Part 2: Technical Overview

The Building Blocks

Committees

Committees are subsets of the full set of active validators that are used to distribute the overall workload.
Beacon committees manage attestations for the consensus protocol; sync committees are discussed elsewhere.
Having 64 beacon committees at each slot is a relic of previous Eth2 designs.
Nonetheless, multiple committees per slot allow us to parallelise attestation aggregation.
Beacon committee membership is random and transient.
A target minimum committee size of 128 protects them against capture.

Introduction

One of the challenges of building a highly scalable consensus protocol is organising the work involved so as not to overwhelm the network or individual nodes.

A goal of the Ethereum 2 Proof of Stake protocol is to achieve economic finality. In the current design (though see below for discussion of single slot finality) this requires us to gather votes from at least two-thirds of the validator set, and we must do this twice: once to justify an epoch, and once again to finalise it.

If the whole validator set were to attest simultaneously, the number of messages on the network would be immense, and the amount of work required of beacon nodes too much for modest hardware. This is where committees help. The work of attesting is divided among subsets of the validator set (committees) and spread across an epoch (6.4 minutes). Each validator participates in only one of the committees.

The Altair spec has two types of committees, beacon committees and sync committees, each having quite a different function. We will focus on beacon committees in this section, and deal with sync committees in a later section.

The current beacon committee structure was strongly influenced by a previous roadmap that included in-protocol data sharding. That design is now deprecated, yet a remnant of it remains in our 64 beacon committees per slot. These were originally intended to map directly to 64 shards as "crosslink committees" but no longer have that function. Nonetheless, beacon committees still serve a useful purpose in parallelising the aggregation of attestations. Whether 64 remains the right number of committees per slot has not been analysed to my knowledge. The trade-off is that fewer beacon committees would reduce the amount of block space needed for aggregate attestations, but would increase the time needed for aggregators to do their work.

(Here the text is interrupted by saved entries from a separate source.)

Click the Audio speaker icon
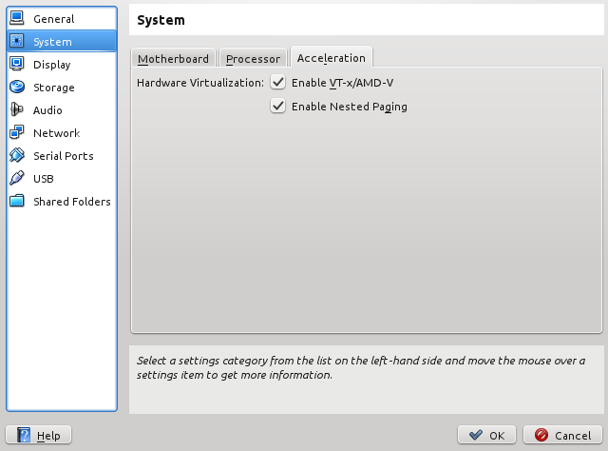tap(17, 110)
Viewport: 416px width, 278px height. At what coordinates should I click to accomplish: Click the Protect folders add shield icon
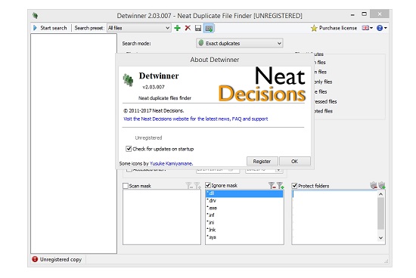pyautogui.click(x=382, y=185)
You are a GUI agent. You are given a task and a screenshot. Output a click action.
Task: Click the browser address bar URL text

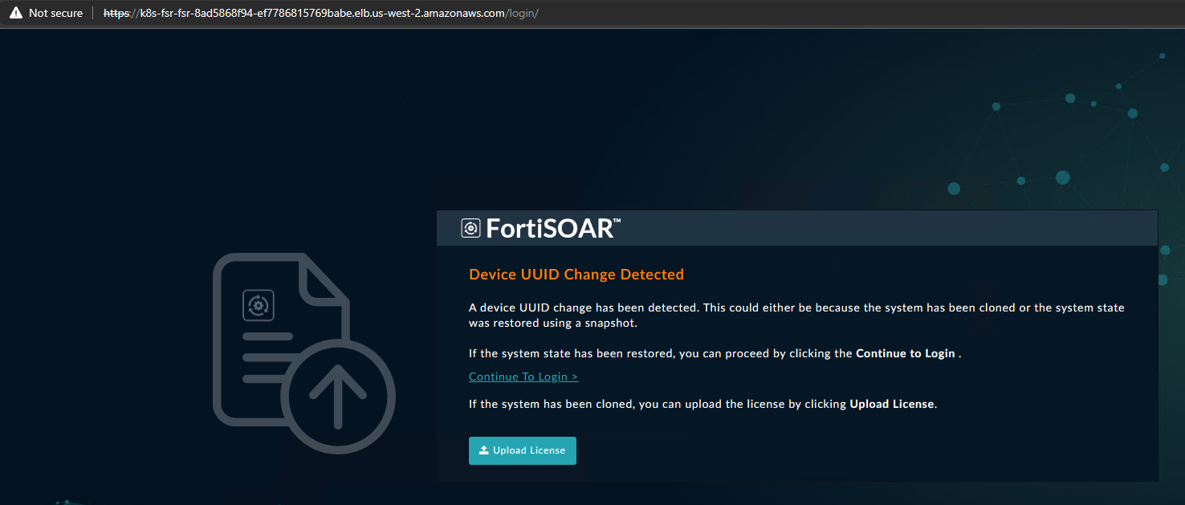tap(321, 13)
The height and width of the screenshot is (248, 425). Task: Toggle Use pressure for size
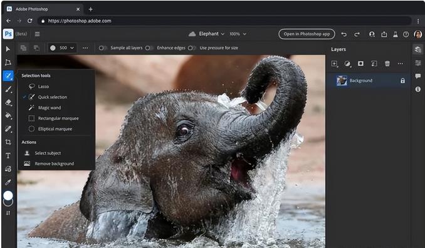click(192, 48)
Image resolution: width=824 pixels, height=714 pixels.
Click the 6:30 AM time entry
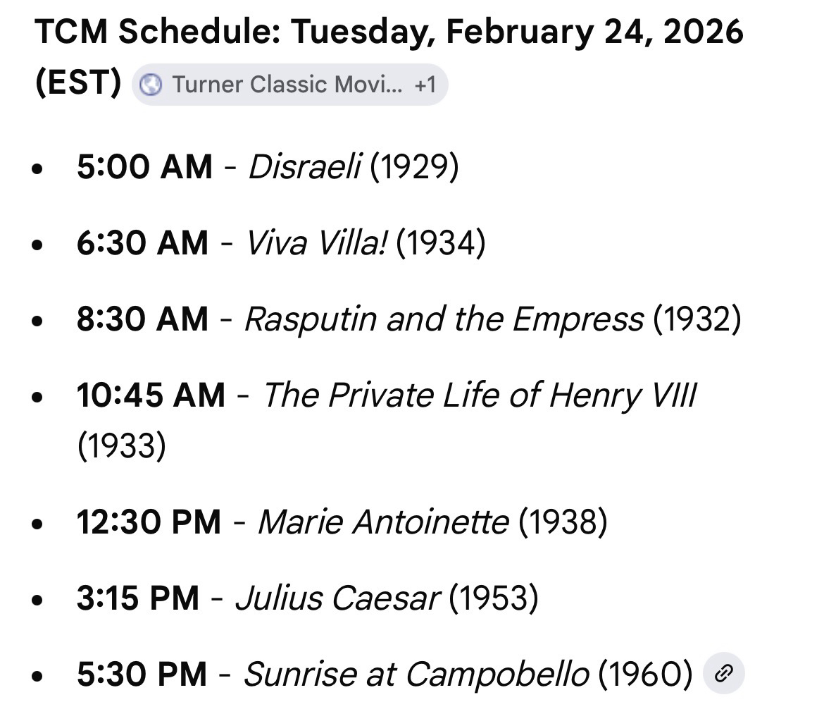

In any case, logically, the 64 committees in a slot now act as a single large committee, all voting on the same information.

Committee assignments

Beacon committees are convened to vote exactly once and then disbanded immediately - they are completely transient. By contrast, a sync committee lasts for 256 epochs (a little over 27 hours), and votes 8192 times during that period.

During an epoch, every active validator is a member of exactly one beacon committee, so the committees are all disjoint. At the start of the next epoch, all the existing committees are disbanded and the active validator set is divided into a fresh set of committees.

The composition of the committees for an epoch is fully determined at the start of an epoch by (1) the active validator set for that epoch, and (2) the RANDAO seed value at the start of the previous epoch.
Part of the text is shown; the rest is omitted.